GOALS:
1. Using the passage on the selling shareholders' representations and warranties, explain what the Custody Agreement and Power of Attorney covers and in what case a selling shareholder's articles of incorporation or by-laws come into play.
2. Resume the passage on the selling shareholders' representations and warranties, starting after its last sentence.

PAGE TEXT:
◇ ◇ ◇ ◇

2. REPRESENTATIONS AND WARRANTIES OF THE SELLING SHAREHOLDERS. Each of
the Selling Shareholders, including the Founders, represents and warrants to and
agrees with each of the Underwriters that:
(a) This Agreement has been duly authorized, executed and delivered
by or on behalf of such Selling Shareholder.
(b) The execution and delivery by such Selling Shareholder of, and
the performance by such Selling Shareholder of its obligations under,
this Agreement, the Custody Agreement and Power of Attorney signed by
such Selling Shareholder and U.S. Stock Transfer Corporation, as
Custodian, relating to the deposit of the Shares to be sold by such
Selling Shareholder and appointing certain individuals as such Selling
Shareholder's attorneys-in-fact to the extent set forth therein,
relating to the transactions contemplated hereby and by the Registration
Statement (the "CUSTODY AGREEMENT AND POWER OF ATTORNEY") will not
contravene any provision of applicable law, or the articles of
incorporation or by-laws of such Selling Shareholder (if such Selling
Shareholder is a corporation), or any agreement or other instrument
binding upon such Selling Shareholder or any judgment, order or decree
of any governmental body, agency or court having jurisdiction over such
Selling Shareholder, and no consent, approval, authorization or order
of, or qualification with, any governmental body or agency is required
for the performance by such Selling Shareholder of its obligations under
this Agreement or the Custody Agreement and Power of Attorney of such
Selling Shareholder, except such as may be required by the securities or
Blue Sky laws of the various states in connection with the offer and
sale of the Shares.

◇ ◇ ◇ ◇

INFORMATION SUPPLIED:
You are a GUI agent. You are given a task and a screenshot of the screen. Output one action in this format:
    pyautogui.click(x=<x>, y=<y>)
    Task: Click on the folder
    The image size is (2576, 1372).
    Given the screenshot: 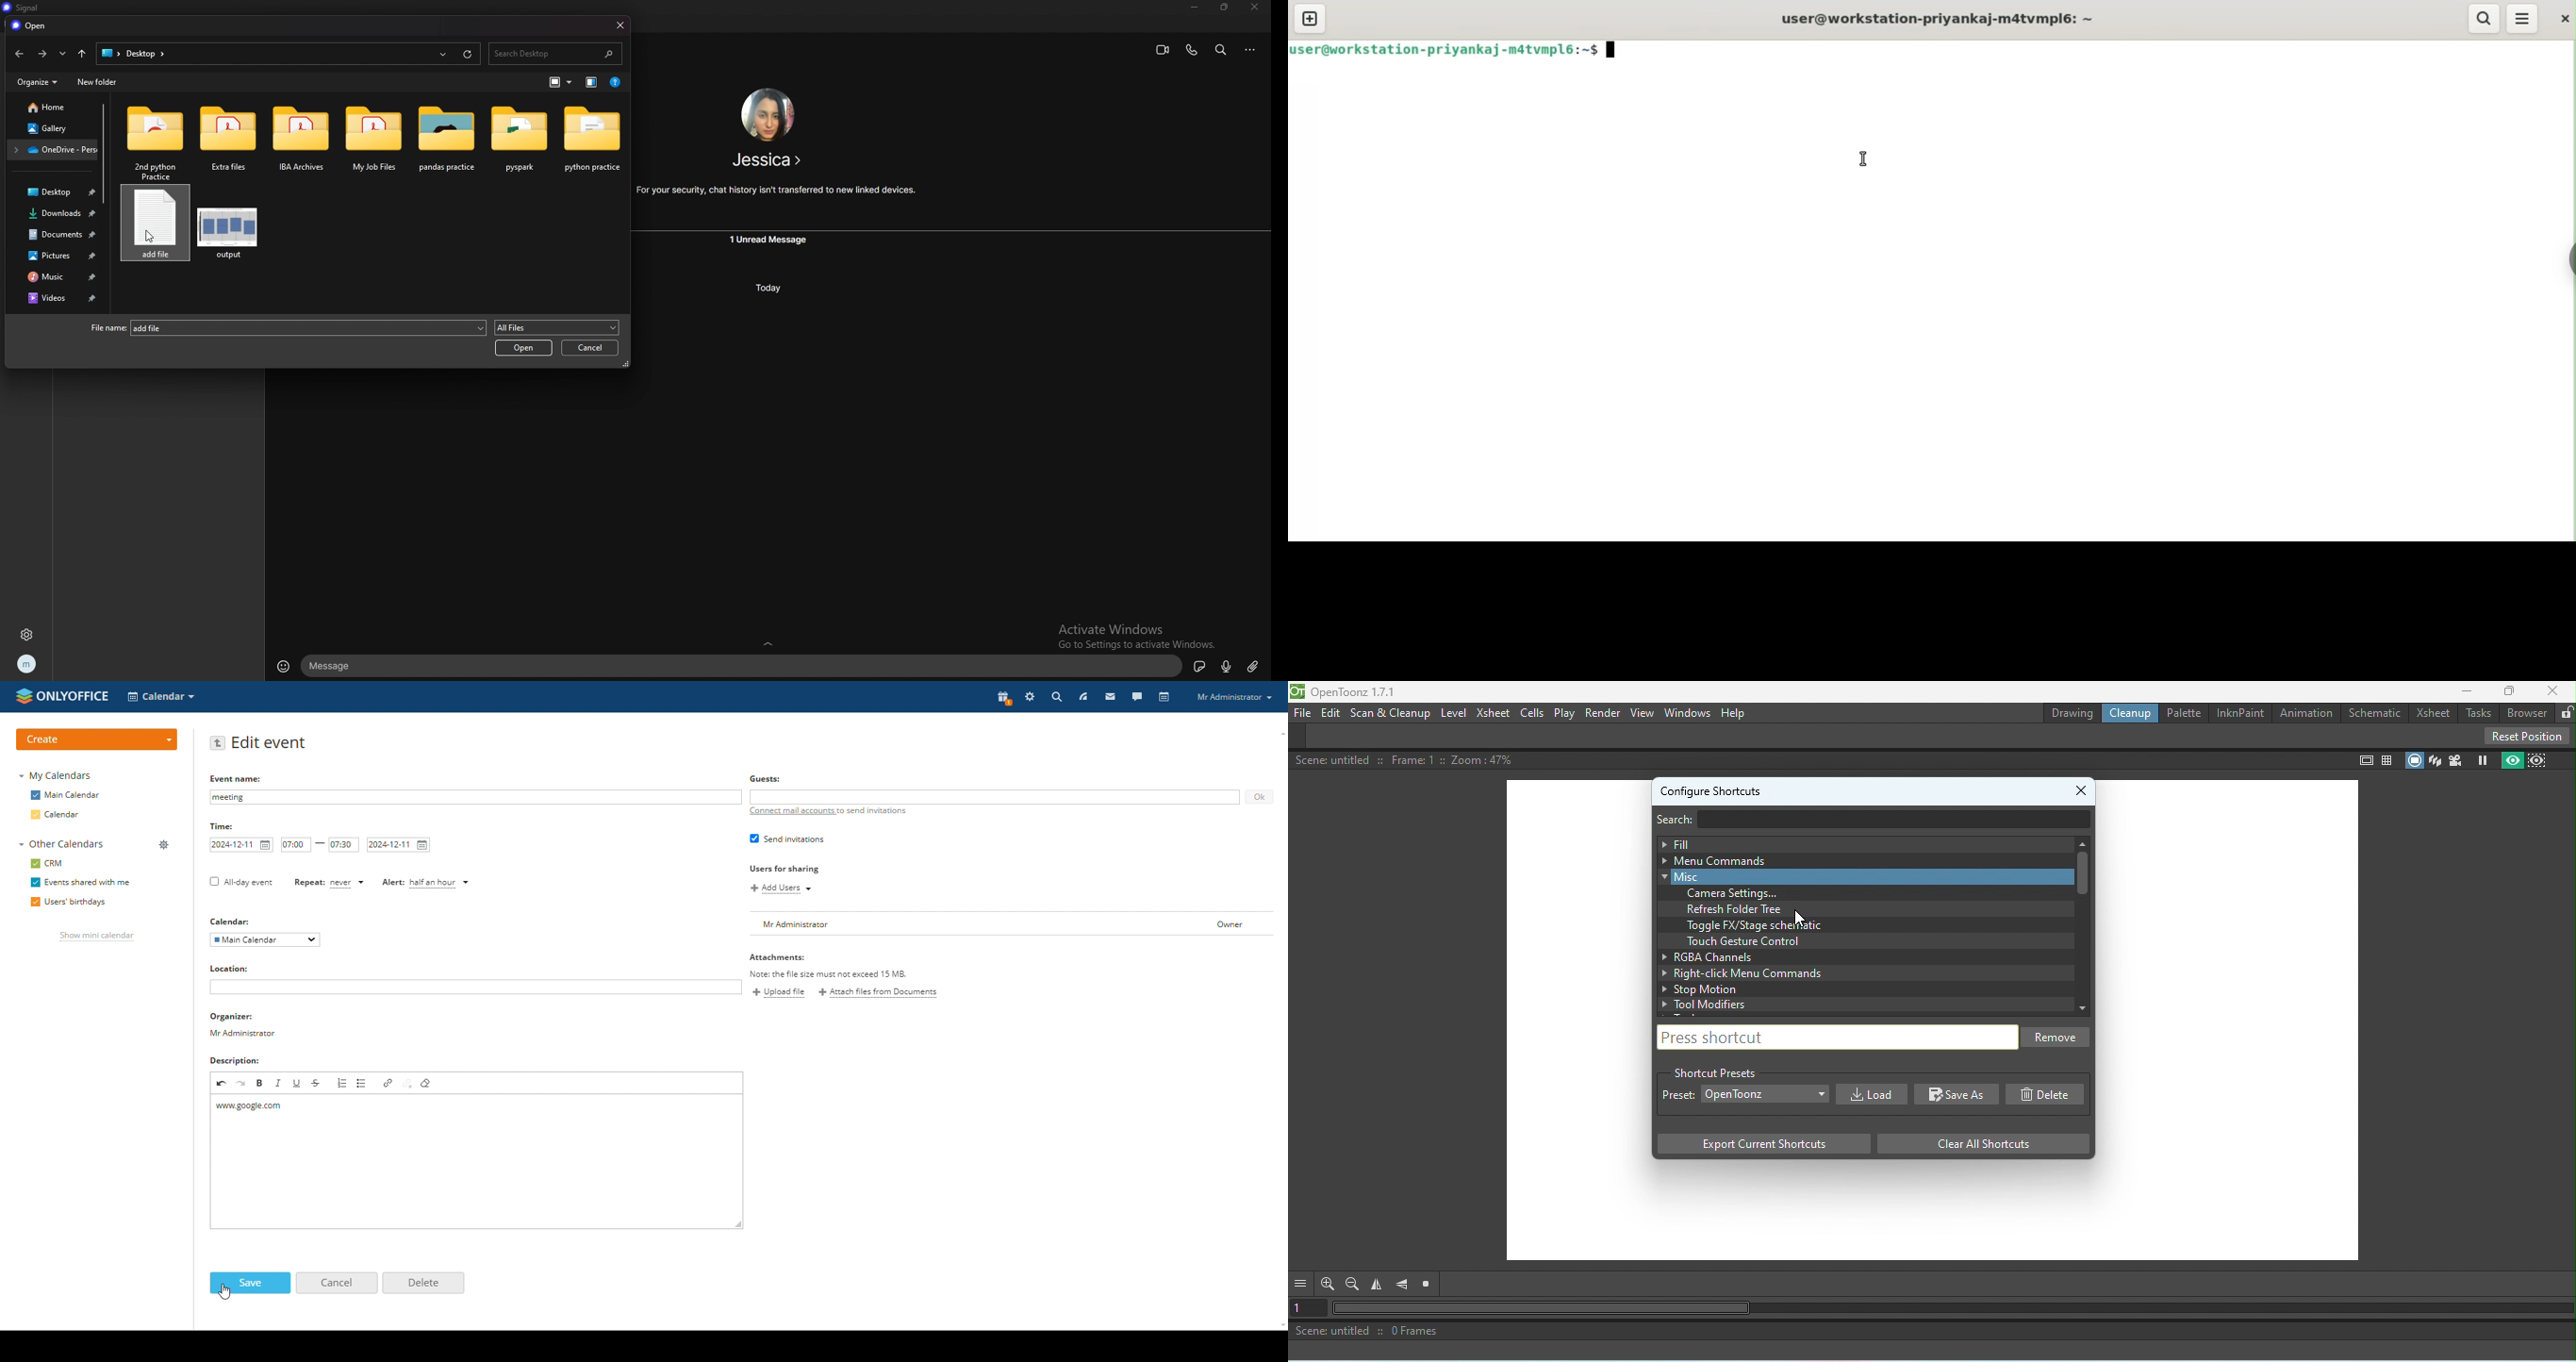 What is the action you would take?
    pyautogui.click(x=448, y=140)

◇ ◇ ◇ ◇

ANSWERS FOR THIS EXERCISE:
1. The Custody Agreement and Power of Attorney is signed by the selling shareholder and U.S. Stock Transfer Corporation, as Custodian. It covers the deposit of the Shares that shareholder will sell and appoints certain individuals as the shareholder's attorneys-in-fact. A shareholder's articles of incorporation or by-laws are relevant only if that shareholder is a corporation.

2.
(c) Such Selling Shareholder has, and on the Closing Date will have,
valid title to the Shares to be sold by such Selling Shareholder and the
legal right and power, and all authorization and approval required by
law, to enter into this Agreement and the Custody Agreement and Power of
Attorney and to sell, transfer and deliver the Shares to be sold by such
Selling Shareholder.
(d) The Shares to be sold by such Selling Shareholder pursuant to
this Agreement that are outstanding as of the date hereof have been duly
authorized and are validly issued, fully paid and non-assessable, and
the Shares to be sold by such Selling Shareholder that are issuable upon
exercise of outstanding options, will be, upon receipt by the Company of
the exercise price thereof, validly issued, fully paid and
non-assessable.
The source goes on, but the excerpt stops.